#### Detalhes do exercício:
Com base no texto sobre a cooperação entre universidades e empresas, responda, por favor:
1. Segundo Catalani, quem está se voltando às universidades em todo o mundo?
2. Quem é o diretor do INOVAHC?
3. Qual entidade promoveu o Fórum da Saúde?

#### Texto do documento:
Para Catalani, esse movimento em prol da parceria é mundial. “As grandes corporações estão se voltando às universidades em todo o mundo. Esse desenvolvimento da inovação dentro da academia é algo que está na ordem do dia”, declarou.
Diretor do INOVAHC, instituição responsável por incentivar a inovação dentro e fora do Hospital das Clínicas da Faculdade de Medicina da USP, Marco Bego enfatizou que “inovar é não concordar com o status quo”. Segundo ele, o INOVAHC começa a atuar quando a pesquisa – já muito bem realizada pela universidade e pelo hospital – apresenta boas oportunidades de virar produto ou solução.
A fim de facilitar esse diálogo, o INOVAHC investe em preparo dos pesquisadores para as tratativas diretas com a indústria. “Fizemos alguns testes e verificamos que a linguagem do pesquisador é muito diferente e, por isso, a conversa não flui muito bem. Então trabalhamos para preparar esse pesquisador para que ele tenha segurança para atuar com o empresariado”, afirmou.
Fórum da Saúde, promovido pelo ComSaude, tratou da cooperação entre universidades e empresas. Foto: Everton Amaro/Fiesp
A fim de comprovar que a união entre a academia e a indústria gera produtos e soluções muito bem aceitos pelo mercado e capazes de suprir reais demandas da sociedade, os representantes das agências de inovação apresentaram alguns cases de sucesso.

#### Dados para análise:
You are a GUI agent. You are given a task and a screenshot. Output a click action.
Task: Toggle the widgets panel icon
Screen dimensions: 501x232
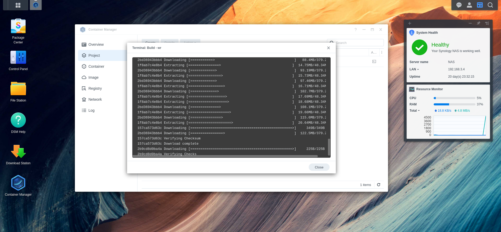tap(480, 5)
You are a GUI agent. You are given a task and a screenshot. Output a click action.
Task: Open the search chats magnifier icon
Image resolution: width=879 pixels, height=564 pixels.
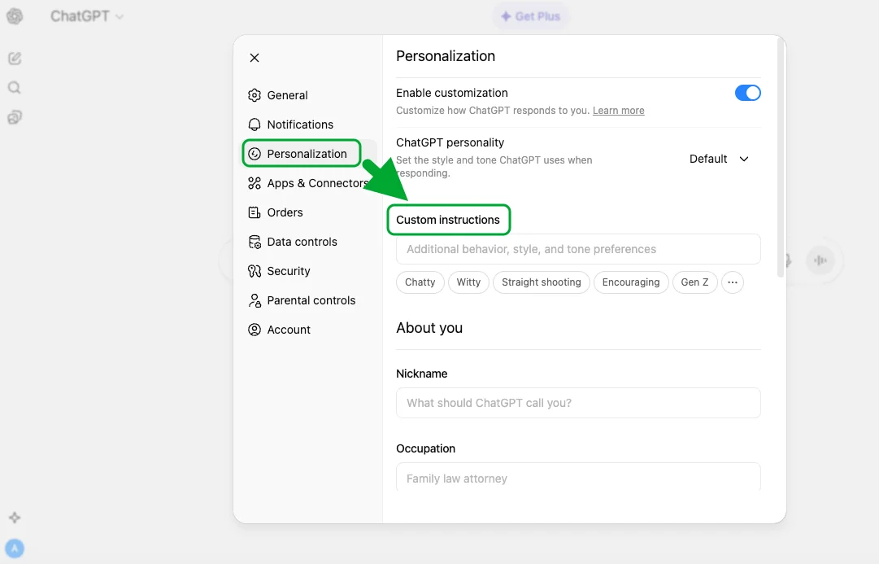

#### Resposta à tarefa:
1. As grandes corporações.
2. Marco Bego.
3. O ComSaude.